A way to tackle this is to implement to create mutal dependence:
- Make sure employee rewards are based on team results, not solely individual performance. Constructive cooperation between people will facilitate employee motivation to stay

- Make sure that employees are not overstressed by their workload. Fit the tasks for an employee to their skills and ability, and more importantly their ambition to grow/ expand their skillset

- Often overseen is understress in the workenvironment. Make sure that you don’t hire overqualified people for the job, otherwise they will not perceive enough challenge in their daily job and the thing becomes a routine. Individually tailor the task to the person, or find the best person to fit the tasks. Make sure that the task set is always a bit above the employee’s qualifications, ensuring growth

- Facilitate flexworking. With the rise of TV and consumer travel, people want, especially the Gen Y / Geny Z / Gen Alpha will want more different impressions every day. For them the same work environment daily will be a major reason to seek out a different one. With IT technology it is possible to make sure employees are working although they may not be physically present. Tailor your evaluation not to hours worked, but to results achieved.

- Employer branding: match ID company with id employee

A good fit from the start is super important: What might be going wrong in the recruitment process that could lead to high employee turnover? Are you hiring overqualified candidates? Is their to much to less challenge?
- Fit the personality to the job. The der Jung/Insights – personality types ensure that people who are one type don’t fulfill the job of the opposite personality type. This will create stress. In the attached chart, the observer-type should not be fulfilling an inspirator-type job. Observers are better analyst and are good at reporting, inspirators good at creating innovative ideas or motivation.
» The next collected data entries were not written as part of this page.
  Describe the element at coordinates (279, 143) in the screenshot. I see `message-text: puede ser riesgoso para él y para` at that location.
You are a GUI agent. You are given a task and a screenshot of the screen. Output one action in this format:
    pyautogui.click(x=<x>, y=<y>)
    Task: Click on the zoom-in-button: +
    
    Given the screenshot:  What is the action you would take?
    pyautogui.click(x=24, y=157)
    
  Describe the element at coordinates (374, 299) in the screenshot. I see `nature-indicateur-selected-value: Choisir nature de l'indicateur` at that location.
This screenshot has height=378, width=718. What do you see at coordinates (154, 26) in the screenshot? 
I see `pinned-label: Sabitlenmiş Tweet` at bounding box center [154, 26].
This match is critical. You can find information online on how to recognise these personality types by body language.

I can’t stress enough that psychology is so important in recruitment

If the answer need anymore clarification please indicate what and I’ld be happy to provide you with a more detailed answer.


Cheryl Roshak says:

The main cause for high employee turnover is not so much any one thing as mentioned in the article or what many people have volunteered on Linkedin, though they all count to some degree, it is really that the company itself is not a good company to work at all around. They abuse their employees on every level, emotionally, pay-wise, psychologically, they tend to overwork them, frighten or bully them, and make it unpleasant to be at their jobs.
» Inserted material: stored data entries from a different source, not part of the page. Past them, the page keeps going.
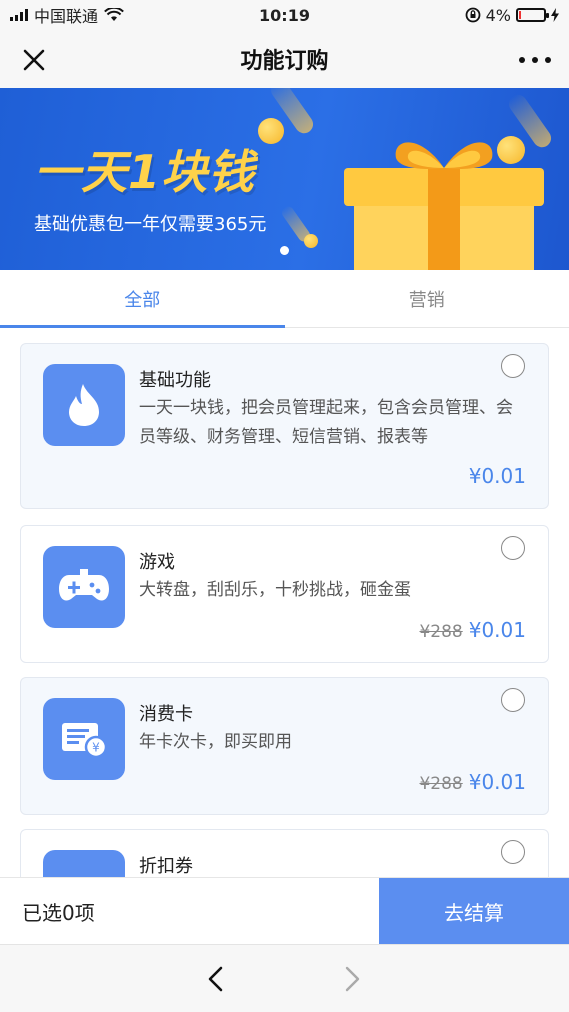 The image size is (569, 1012). I want to click on close-icon, so click(34, 60).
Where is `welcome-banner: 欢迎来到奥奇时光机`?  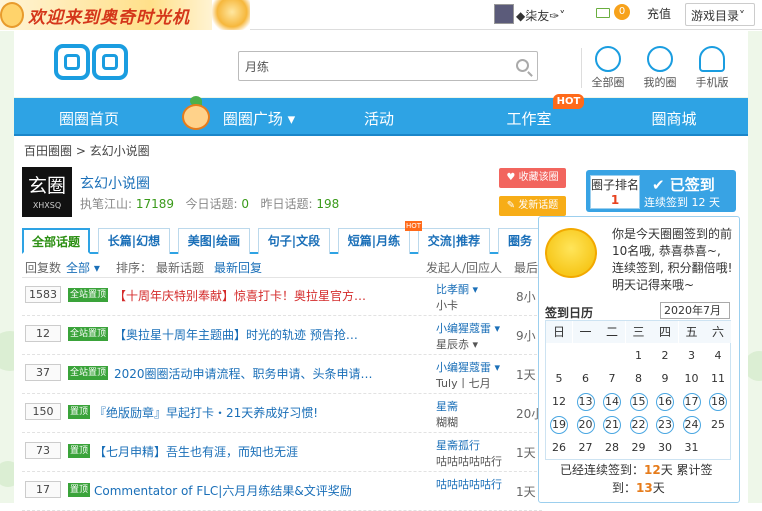 welcome-banner: 欢迎来到奥奇时光机 is located at coordinates (125, 15).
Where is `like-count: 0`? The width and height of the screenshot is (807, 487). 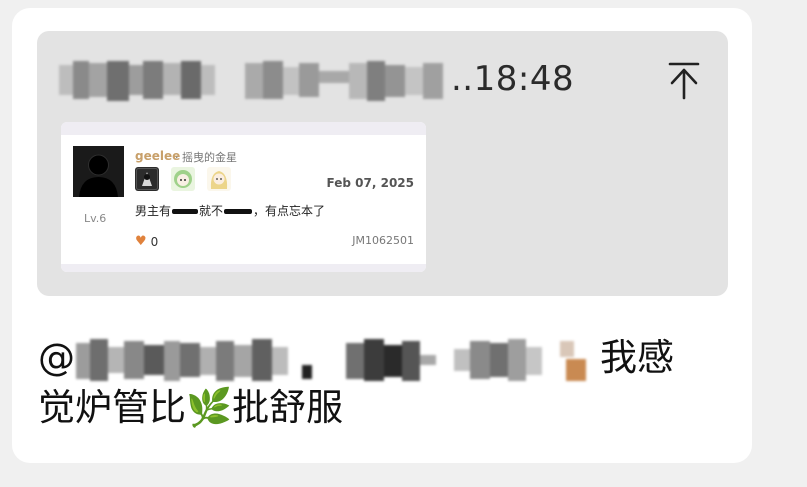
like-count: 0 is located at coordinates (154, 242).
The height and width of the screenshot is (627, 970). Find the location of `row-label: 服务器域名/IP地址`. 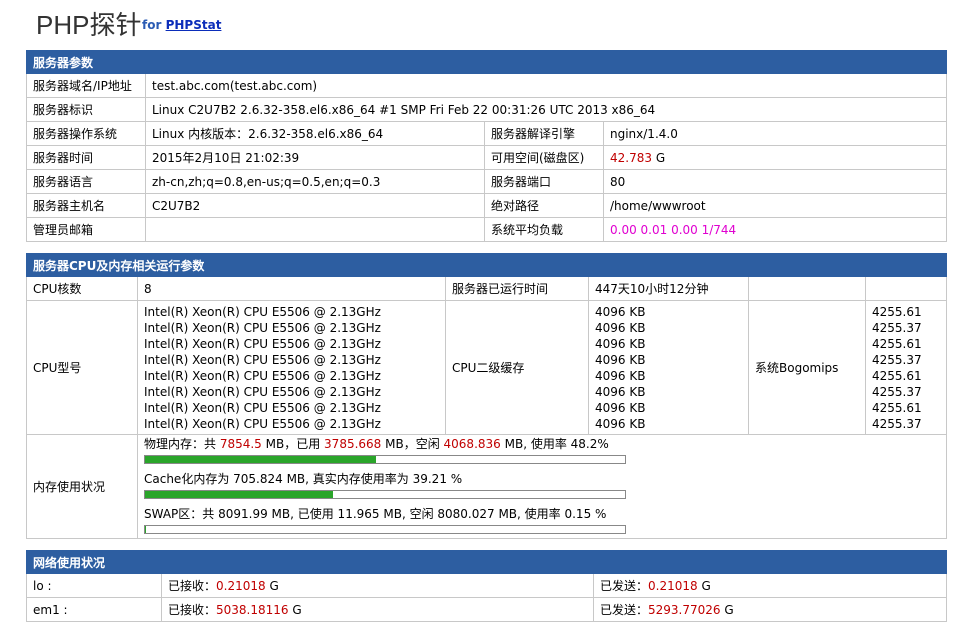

As a recruiter for the past 25 years I have worked with all sorts of companies, and each company has a reputation in the industry or a company “personality.” When I’ve had job orders from companies that are less than desirable places to work for, I have always been up front with my candidates describing the working environment, the nature of the boss or managers they will be under, how the company operates and leave it to them if they wish to be presented to such a company. Some can take it, others run in horror from such environments. Different strokes for different folks.

The problems stem from the top and is a trickle down process. If the bosses or partners have a way of doing business that is less than desirable, or don’t see their employees as valuable contributors then they can run a slave shop or a gestapo camp. It would be wise of those companies with high turnover rates to hire either a coaching team or business consultant to see where the breakdown and problems are within the management style of the company and listen to employee complaints. But not all bosses are so reflective or really see this as a problem as long as their numbers are met. That’s my take on it.

kate phillips says:

Give them a reason to be THERE and not somewhere else. Give them a reason to choose to work with and for YOU and no one else. Say please and thank you, have your training and recognition and reward at healthy and respectful levels, and lead like you mean it.

Jim Rose says:

Start by clearly defining the problem regarding why turnover is high. This might need to be done by an outside resource to ensure objectivity. Then the actions needed will depend on what the problem actually is.